New Theory of Discriminant Analysis and Cancer Gene Analysis

This chapter explains the “New Theory of Discriminant Analysis after R. Fisher (Theory)” and the first success of cancer gene analysis as its application (Problem 5). The theory consists of four Optimal Linear Discriminant Functions (Optimal LDFs, OLDFs), two facts of discriminant analysis, two methods, and two statistics such as MNM and RatioSV. Section 1.1 summarises the theory and explains new results.
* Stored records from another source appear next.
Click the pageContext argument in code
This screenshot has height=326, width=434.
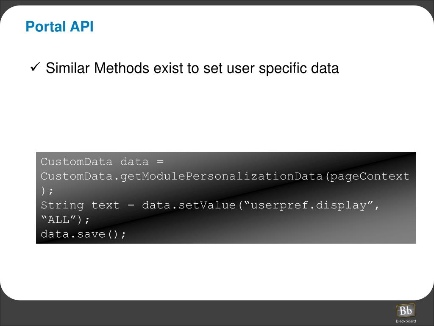pos(370,176)

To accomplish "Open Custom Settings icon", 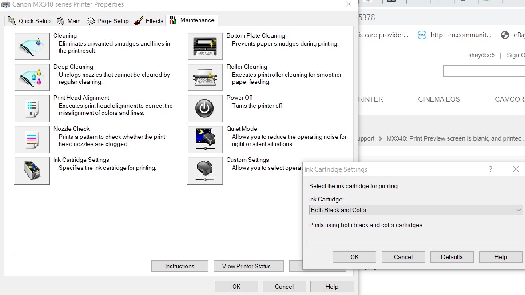I will pyautogui.click(x=205, y=170).
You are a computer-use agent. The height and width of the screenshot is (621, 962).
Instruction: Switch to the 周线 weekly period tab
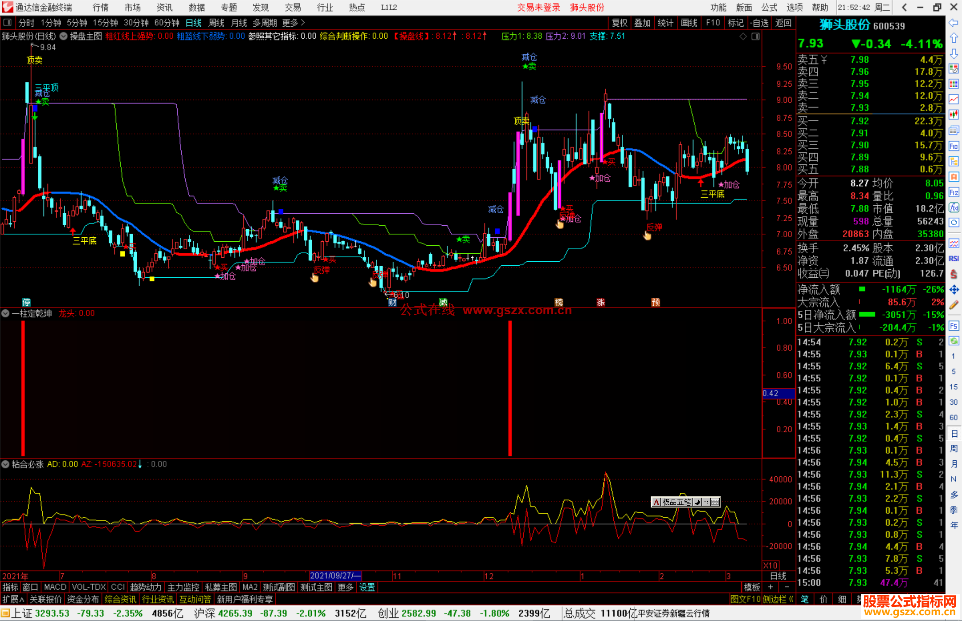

Section 1.2 explains two facts as follows: (1) the relation of NM and LDF coefficient that solves Problem 1 (the defect of NM). (2) MNM monotonic decrease that is important for Problem5. Furthermore, we explain the reason why statisticians and machine learning researchers could not solve the cancer gene analysis since 1970. Only RIP and Revised LP-OLDF can decompose microarrays into many SMs. This fact is vital for cancer gene diagnosis. Section 1.3 introduces five severe problems of discriminant analysis. Section 1.4 introduces four OLDFs and three SVMs in addition to statistical discriminant functions. Section 1.5 explains the Matryoshka feature selection method (Method2) that solves Problem5 completely. Section 1.6 describes how to validate Method2 by two common data such as Swiss banknote data and Japanese car data those are LSD. Thus, this section indicates Method2 is useful for LSD including the common data and microarrays. Section 1.7 is the conclusion. We can explain the reason why only RIP and Revised LP-OLDF can decompose the microarray into many SMs. This reason is the answer why statisticians and machine learning researchers could not solve the cancer gene analysis since 1970.